The number of patients visiting private hospitals and clinics has witnessed a sharp rise because of the availability of senior doctors and their lenient and sophisticated behaviours along with the availability of better health facilities.

National Health Services, Regulations and Coordination (NHSR&C) Minister Saira Afzal Tarar in her written reply to the National Assembly accepted the bitter fact that people in Islamabad preferred the private sector. According to the Pakistan Social and Living Standard Measures (PSLM) survey, 68.19 % of the population consulted private hospitals and only 23.84% consulted public sector hospitals.

A senior official in CADD ministry told Pakistan Today, that there is no check and balance system in the federal capital, as anyone with a medical degree can open a clinic or a hospital.

He said it is true that there is no law that bound doctors to do practice only in their specialized areas hence under-training doctors could be seen treating all patients especially in the suburbs of the federal capital and never any action could be taken against them.

Besides, no Regulatory Authority for the fee structure of various medical tests, consultation fees, investigation and procedures in the private hospitals in Islamabad Capital Territory (ICT) exists which is why the doctors charge whatever they please.

As a result, there is no parity in consultation fees which range from Rs 2000 to Rs 5000.

Saira Afzal in her written reply to the NA accepted that there is no authority for the regulation of fee structure of various medical tests, investigations and procedures in private hospitals in Islamabad at present.

However, she said that the NHSR&C is cognizant of the issue and has already developed, processed and tabled the bill on November 9, 2017, titled as “Islamabad Healthcare Regulation Act, 2017” in the National Assembly. The Bill has been approved in principle by the National Assembly Standing Committee for NHSR&C for further necessary action.

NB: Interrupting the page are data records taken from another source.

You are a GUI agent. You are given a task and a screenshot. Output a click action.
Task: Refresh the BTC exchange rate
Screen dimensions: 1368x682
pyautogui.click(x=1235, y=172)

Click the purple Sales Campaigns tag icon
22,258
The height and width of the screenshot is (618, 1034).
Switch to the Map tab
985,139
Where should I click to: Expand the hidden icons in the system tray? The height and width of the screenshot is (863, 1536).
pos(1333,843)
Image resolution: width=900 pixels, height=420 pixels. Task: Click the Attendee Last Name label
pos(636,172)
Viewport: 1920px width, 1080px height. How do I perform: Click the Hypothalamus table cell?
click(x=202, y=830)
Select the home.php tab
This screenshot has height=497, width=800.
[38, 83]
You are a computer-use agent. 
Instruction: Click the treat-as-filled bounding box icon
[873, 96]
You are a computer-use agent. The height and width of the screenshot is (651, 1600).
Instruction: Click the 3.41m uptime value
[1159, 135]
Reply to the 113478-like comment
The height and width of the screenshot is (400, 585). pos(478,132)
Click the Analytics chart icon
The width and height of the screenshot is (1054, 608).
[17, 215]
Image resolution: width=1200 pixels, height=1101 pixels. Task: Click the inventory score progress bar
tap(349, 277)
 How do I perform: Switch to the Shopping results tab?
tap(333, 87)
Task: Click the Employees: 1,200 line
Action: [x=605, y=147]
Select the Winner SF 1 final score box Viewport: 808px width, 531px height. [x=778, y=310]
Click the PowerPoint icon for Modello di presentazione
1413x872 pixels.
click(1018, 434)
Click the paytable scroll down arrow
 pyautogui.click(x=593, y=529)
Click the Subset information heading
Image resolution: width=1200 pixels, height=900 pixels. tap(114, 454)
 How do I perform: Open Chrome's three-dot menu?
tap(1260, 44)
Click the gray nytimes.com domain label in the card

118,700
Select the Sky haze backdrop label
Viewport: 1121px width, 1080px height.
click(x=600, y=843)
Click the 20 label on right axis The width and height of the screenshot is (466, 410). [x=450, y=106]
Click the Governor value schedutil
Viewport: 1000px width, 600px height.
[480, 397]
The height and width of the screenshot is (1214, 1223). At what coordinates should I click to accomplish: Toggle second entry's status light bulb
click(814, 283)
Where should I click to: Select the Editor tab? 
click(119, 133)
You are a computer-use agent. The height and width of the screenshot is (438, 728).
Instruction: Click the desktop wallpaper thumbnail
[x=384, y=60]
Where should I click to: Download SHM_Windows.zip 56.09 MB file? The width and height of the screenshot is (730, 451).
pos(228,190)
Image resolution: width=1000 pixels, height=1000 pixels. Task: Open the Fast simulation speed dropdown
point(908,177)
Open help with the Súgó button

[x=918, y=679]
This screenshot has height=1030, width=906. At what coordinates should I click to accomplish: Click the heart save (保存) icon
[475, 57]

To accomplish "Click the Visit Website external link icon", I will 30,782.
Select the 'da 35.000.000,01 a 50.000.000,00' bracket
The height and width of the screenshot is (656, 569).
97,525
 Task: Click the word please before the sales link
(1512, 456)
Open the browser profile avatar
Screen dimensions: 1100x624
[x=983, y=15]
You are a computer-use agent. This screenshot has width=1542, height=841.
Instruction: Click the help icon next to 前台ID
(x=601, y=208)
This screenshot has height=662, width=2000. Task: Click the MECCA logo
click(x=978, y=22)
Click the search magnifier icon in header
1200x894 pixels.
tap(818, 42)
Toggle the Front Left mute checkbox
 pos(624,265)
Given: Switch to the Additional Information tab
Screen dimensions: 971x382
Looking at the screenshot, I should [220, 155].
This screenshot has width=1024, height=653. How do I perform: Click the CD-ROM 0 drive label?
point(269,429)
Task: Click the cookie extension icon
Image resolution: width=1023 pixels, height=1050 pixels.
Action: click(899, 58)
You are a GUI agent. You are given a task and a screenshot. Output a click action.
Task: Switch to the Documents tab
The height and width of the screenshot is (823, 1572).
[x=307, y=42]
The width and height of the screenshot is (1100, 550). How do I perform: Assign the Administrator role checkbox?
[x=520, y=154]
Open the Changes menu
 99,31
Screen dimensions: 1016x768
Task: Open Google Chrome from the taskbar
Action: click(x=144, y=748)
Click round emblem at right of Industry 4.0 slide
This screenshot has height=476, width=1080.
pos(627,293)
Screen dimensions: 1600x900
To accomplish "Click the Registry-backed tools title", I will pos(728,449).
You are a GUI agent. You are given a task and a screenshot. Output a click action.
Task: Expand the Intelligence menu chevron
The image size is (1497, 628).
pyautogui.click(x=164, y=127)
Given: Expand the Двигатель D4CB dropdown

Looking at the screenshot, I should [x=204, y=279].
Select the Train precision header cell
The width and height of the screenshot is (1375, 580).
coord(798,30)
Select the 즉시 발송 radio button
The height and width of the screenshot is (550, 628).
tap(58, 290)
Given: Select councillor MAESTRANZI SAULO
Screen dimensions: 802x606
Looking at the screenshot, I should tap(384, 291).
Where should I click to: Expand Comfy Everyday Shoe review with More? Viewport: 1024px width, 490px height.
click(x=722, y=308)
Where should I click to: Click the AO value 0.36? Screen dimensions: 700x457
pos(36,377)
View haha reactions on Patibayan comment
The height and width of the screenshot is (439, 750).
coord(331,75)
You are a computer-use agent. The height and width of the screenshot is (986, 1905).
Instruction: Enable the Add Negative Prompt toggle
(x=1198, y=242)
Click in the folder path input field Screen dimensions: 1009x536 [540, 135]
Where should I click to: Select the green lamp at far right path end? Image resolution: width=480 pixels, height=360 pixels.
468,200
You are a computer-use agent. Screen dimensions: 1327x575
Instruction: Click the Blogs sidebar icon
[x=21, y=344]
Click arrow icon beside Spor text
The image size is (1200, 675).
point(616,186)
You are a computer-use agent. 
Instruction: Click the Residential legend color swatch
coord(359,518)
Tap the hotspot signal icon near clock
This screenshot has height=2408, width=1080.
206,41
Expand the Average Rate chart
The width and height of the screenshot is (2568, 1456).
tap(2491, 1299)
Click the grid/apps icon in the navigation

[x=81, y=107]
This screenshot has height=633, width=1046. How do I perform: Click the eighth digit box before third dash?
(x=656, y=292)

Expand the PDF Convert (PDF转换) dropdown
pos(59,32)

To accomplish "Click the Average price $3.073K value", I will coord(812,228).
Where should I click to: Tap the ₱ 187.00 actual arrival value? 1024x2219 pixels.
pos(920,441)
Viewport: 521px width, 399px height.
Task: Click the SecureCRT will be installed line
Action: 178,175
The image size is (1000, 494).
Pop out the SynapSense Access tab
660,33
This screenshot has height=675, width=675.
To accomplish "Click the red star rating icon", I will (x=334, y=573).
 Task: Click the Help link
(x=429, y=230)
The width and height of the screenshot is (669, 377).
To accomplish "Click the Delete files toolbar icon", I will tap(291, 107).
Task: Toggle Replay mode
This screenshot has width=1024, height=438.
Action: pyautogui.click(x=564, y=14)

She said that currently there is no regulatory mechanism for charging consultation fees in private hospitals. Once the above mentioned Bill is approved regulatory mechanism of the private sector will be in place in ICT.

A senior doctor at PIMS, who chose to remain anonymous, told Pakistan Today that the private practice is no more a practice but it has turned into a “private practice-cum-business” because the majority of the consultants are not only charging colossal consultation fees but they have also opened medical stores and laboratories.

He added that these doctors “often prescribe expensive medicines which are only available at their own stores or at some prominent outlets and they strongly recommend not to take medicines of other companies despite having similar formulas.”

He suggested that the government should make institutional based practice, like in Khyber-Pakhtunkhwa (KP), mandatory. This is also successful in Combined Military Hospital (CMH) where consultants charge a minimal fee of which 70 percent is received by doctors while 30 percent is given to the hospital.

Keeping this in mind, PIMS also initiated an institutional based practice, where doctors are bound to charge Rs 2000 consultation fee. However, the practice failed to give the desired results mainly due to the senior doctors lack of interest in their duties.

Speaking to Pakistan Today, the recently retired PIMS Vice Chairman Javed Akram, who started the institutional based practice in PIMS, said that the doctors should be forced to do institutional based practice, because there are restrictions on them and they could not charge the patients extra.

However, he accepted that the senior doctors are reluctant to sit there and preferred doing private practice mainly due to extra financial benefits it offers. He added that once it is mandatory for the doctors to sit in the hospitals, the private practice would automatically diminish.

To a question about doctors’ presence in the hospitals, Akram said that the government should implement force to ensure that the doctors perform their duties in the hospitals.